:: Problemas y tareas ::
1. Resume el párrafo del texto sobre la historia como artificio que comienza con «Sin embargo, antes de elaborar mis argumentos» y conserva sus datos principales.
2. Según el texto sobre la historia como artificio, ¿por qué es fundamental situar a Gervasio García en el desarrollo de la disciplina en Puerto Rico? Responde en una a tres oraciones.
3. Prosigue el texto sobre la historia como artificio a partir de su última oración.

:: Fragmento citado ::

========================

La historia como artificio
En un reciente artículo publicado por la revista digital 80grados, el profesor e historiador Gervasio García nos presenta una reflexión en torno a la relación entre la literatura y la historia, el reclamo de verdad de la historia y la necesidad, me atrevo a añadir responsabilidad, de que el historiador o la historiadora defienda lo argumentado. Aprovecho el momento, entonces, para responder varios de los planteamientos que nos ha presentado García sobre la historia como disciplina y el reclamo de verdad.
Sin embargo, antes de elaborar mis argumentos vale la pena armar cierto contexto al debate sobre la crisis de la disciplina de la historia y sus manifestaciones isleñas. Sobre todo, es importante posicionar a nuestro autor en el desarrollo de la disciplina en Puerto Rico y su relación con las corrientes intelectuales del último cuarto del siglo XX. Creo que esto es fundamental debido a que mi generación llegó al final de la discusión y muchos sólo han tenido acceso a los debates por medio de expresiones trilladas sin haber bregado directamente con la producción intelectual que García critica.

========================

:: Información registrada ::
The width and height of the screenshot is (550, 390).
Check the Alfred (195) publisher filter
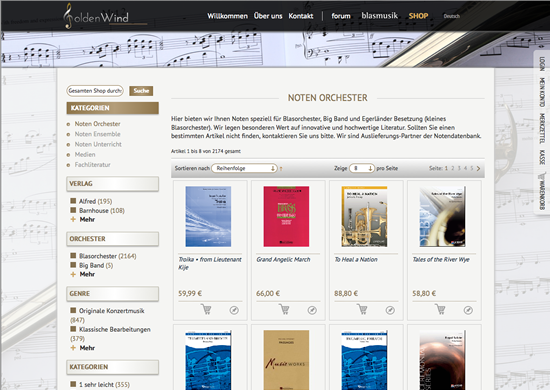73,201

========================

:: Las respuestas ::
1. Antes de exponer los argumentos, conviene dar contexto al debate sobre la crisis de la disciplina de la historia y sus manifestaciones isleñas. Sobre todo, hay que situar a García en el desarrollo de la disciplina en Puerto Rico y en su relación con las corrientes intelectuales del último cuarto del siglo XX. Esto resulta fundamental porque la generación de quien escribe llegó al final de la discusión. Además, muchos solo conocen los debates por expresiones trilladas, sin haber bregado directamente con la producción intelectual que García critica.

2. Es fundamental porque la generación de quien escribe llegó al final de la discusión. Muchos de sus integrantes solo han tenido acceso a los debates por medio de expresiones trilladas, sin haber bregado directamente con la producción intelectual que García critica.

3.
Con-texto: discusiones de larga duración
La discusión sobre la historia, la verdad, el lenguaje y el relativismo, como bien se demuestra en la variedad de fuentes consultadas por el autor, se viene desarrollando desde hace bastante tiempo en variados entornos geográficos y ha contado con intensas polémicas. Los asuntos sobre el relativismo pueden llevarse, incluso, hasta las discusiones, en el mundo “occidental”, de los sofistas en el siglo V a.C. En otras palabras, la producción intelectual sobre estos temas es abundante y ha sido expandida por siglos de pensamiento. A los textos citados se le pueden añadir los trabajos de David Harlan, Keith Jenkins, Eric Hobsbawm, Richard Rorty, Paul Ricoeur, Michel Foucault, Michel de Certeau, Geoff Eley, E.P. Thompson, John Lewis Gaddis, Joan W. Scott, Gayatri Chakravorty Spivak, Ranajit Guha y tantos otros intelectuales que han articulado, de una forma u otra, reflexiones en torno al ejercicio del historiador, la relación entre la historia y el lenguaje, los dilemas epistemológicos de la disciplina (la producción de conocimiento), etc.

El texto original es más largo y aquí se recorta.